Type of Spiritual Experience

Background

Gujarat was one of the main centres of the Indus Valley Civilization. It contains ancient cities such as Lothal, Dholavira, and Gola Dhoro. We have a number of observations for Dholavira under the section for Shaivism.  The ancient city of Dholavira is one of the largest and most prominent archaeological sites in India, with a stunning site in the Rann of Kutch.  The ancient city of Lothal was where India's first port was established. The most recent discovery was Gola Dhoro. Altogether, about 50 Indus Valley settlement ruins have been discovered in Gujarat.

 

In contrast the Adalaj Stepwell (Gujarati: અડાલજની વાવ, Hindi: अडालज बावड़ी or Hindi: अडालज बावली, Marathi: अडालज बारव) is barely known as an important monument.  It is a stepwell located in the village of Adalaj, close to Ahmedabad town in Gandhinagar district in the Indian state of Gujarat.    

The well was built in 1499 A.D. by Queen Rudabai, as such it is too late to be part of the Indus valley civilisation, which had ceased to exist 2000 years before, but there is something fascinating about this well – as if the legacy of the Shaivistic step-well lived on in people’s hearts, long after pure Shaivism ceased to exist.

The Adalaj Stepwell or Vav, as it is called in Gujarati, is intricately carved and is several stories deep.

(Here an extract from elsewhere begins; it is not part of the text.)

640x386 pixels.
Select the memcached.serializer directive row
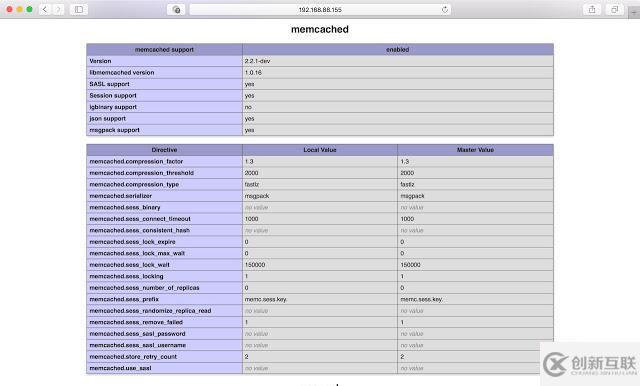click(320, 196)
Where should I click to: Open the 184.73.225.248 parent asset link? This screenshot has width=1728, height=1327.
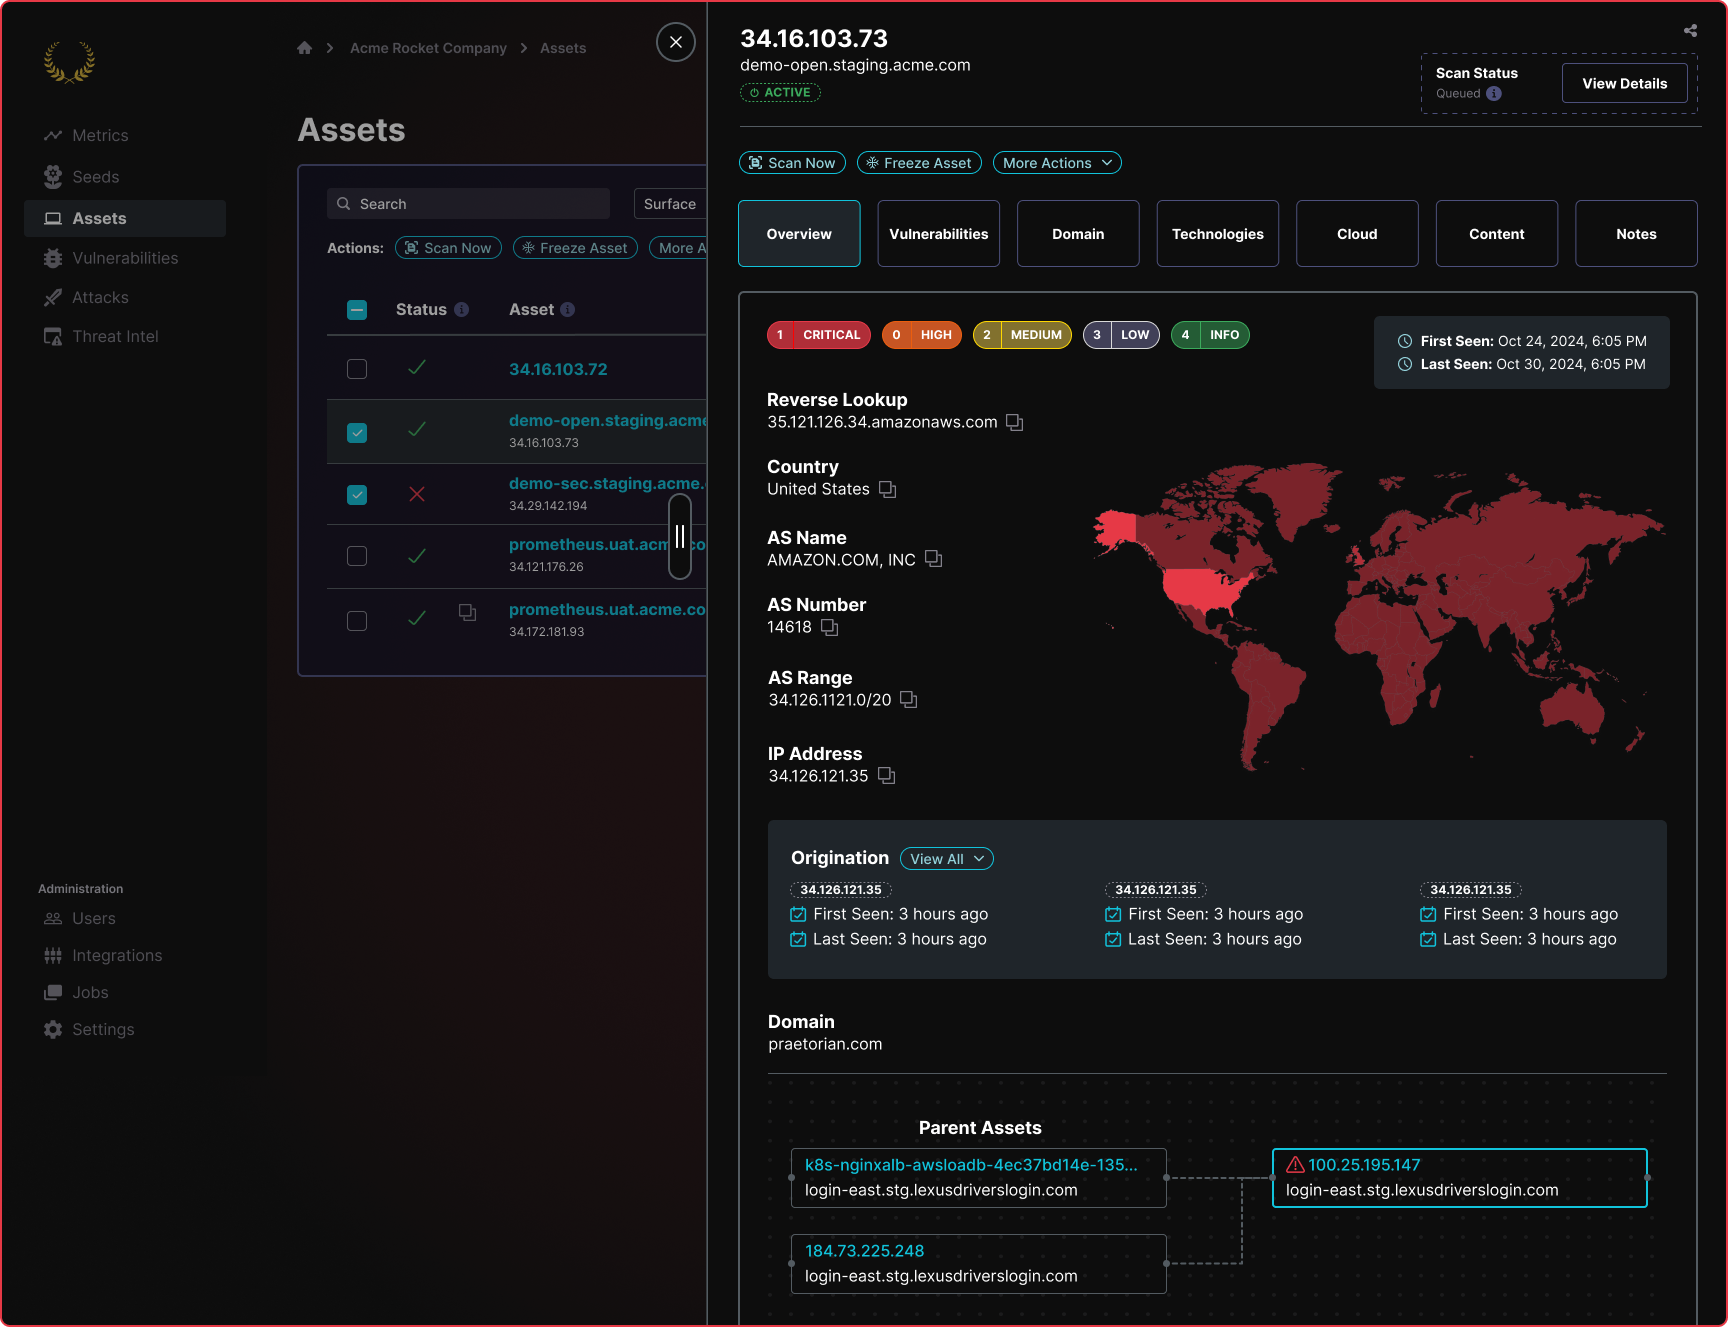864,1251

“The carvings on its walls and pillars include leaves, flowers, birds, fish, geometrical patterns, and other breathtaking ornamental designs. In the past, these step wells were frequented by travellers and caravans as stopovers along trade routes.
This vav has five stories and three gates to enter it. On entering, one is greeted by one mandap with an eight-sided dome, which is now damaged. On both sides of steps are balconies with beautiful carvings. Rows of carved elephants mark some of the levels”.

In other words it is an upside palace, as step wells of this sort were.  A temple to the feminine and the sub-conscious, a place for ‘doing the dive’.  And a way to get the view up the tunnel ....

Much of the decoration is Islamic, as the temple was completed by a Moslem ruler, but it was commissioned by Rana Veer Singh of the Vaghela dynasty for his queen, and in the original decorations one can see that this is Shaivistic in original decoration and concept.  Was Rani Roopba his beautiful widow a follower of Shiva?  Everything points to the fact she was – or maybe we are seeing the unity of mystic movements expressed in a building.  The key is the wheel decoration – a key symbol found in numerous sites dedicated to Shiva – wheels of fortune, wheels of change and sometimes just the wheels of the chariot of spiritual experience.

The general description one finds in tourist literature for India states that “Stepwells, also called stepped ponds, built between the 5th and 19th centuries, are common in Western India; over 120 such wells are reported in the semi-arid region of Gujarat alone, of which the well at Adalaj is one of the most popular. Stepwells are also found in more arid regions of the subcontinent, extending into Pakistan, to collect rain water during seasonal monsoons. While many such structures are utilitarian in construction, they sometimes include significant architectural embellishments, as in the Adalaj stepwell, which attracts a large number of tourists”.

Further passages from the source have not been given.